▶ [Prompt]: Look through the data and write out every line with the word "Display" in it.

▶ [Available data]:
= Beginning of Section =

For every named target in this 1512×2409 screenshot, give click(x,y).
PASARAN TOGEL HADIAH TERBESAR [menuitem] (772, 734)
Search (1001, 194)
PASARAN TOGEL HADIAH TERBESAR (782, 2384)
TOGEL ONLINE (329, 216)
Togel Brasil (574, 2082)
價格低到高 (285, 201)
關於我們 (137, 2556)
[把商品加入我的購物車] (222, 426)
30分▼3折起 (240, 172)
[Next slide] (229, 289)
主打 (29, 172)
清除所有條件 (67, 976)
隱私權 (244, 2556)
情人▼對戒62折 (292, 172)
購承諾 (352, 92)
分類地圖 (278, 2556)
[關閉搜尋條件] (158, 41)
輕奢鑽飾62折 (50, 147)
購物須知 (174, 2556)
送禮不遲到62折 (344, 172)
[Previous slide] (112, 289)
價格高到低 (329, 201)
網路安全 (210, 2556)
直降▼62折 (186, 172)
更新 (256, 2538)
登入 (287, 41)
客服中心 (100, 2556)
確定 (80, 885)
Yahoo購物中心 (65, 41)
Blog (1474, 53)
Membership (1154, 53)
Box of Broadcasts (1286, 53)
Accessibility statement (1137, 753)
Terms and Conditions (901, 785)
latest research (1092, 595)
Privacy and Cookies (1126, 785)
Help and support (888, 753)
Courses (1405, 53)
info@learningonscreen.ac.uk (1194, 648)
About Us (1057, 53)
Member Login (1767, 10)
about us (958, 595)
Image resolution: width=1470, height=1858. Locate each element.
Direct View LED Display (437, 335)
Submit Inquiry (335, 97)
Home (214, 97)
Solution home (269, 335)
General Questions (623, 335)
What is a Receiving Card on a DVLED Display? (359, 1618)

= End of Section =

▶ [Worked solution]:
Direct View LED Display (437, 335)
What is a Receiving Card on a DVLED Display? (359, 1618)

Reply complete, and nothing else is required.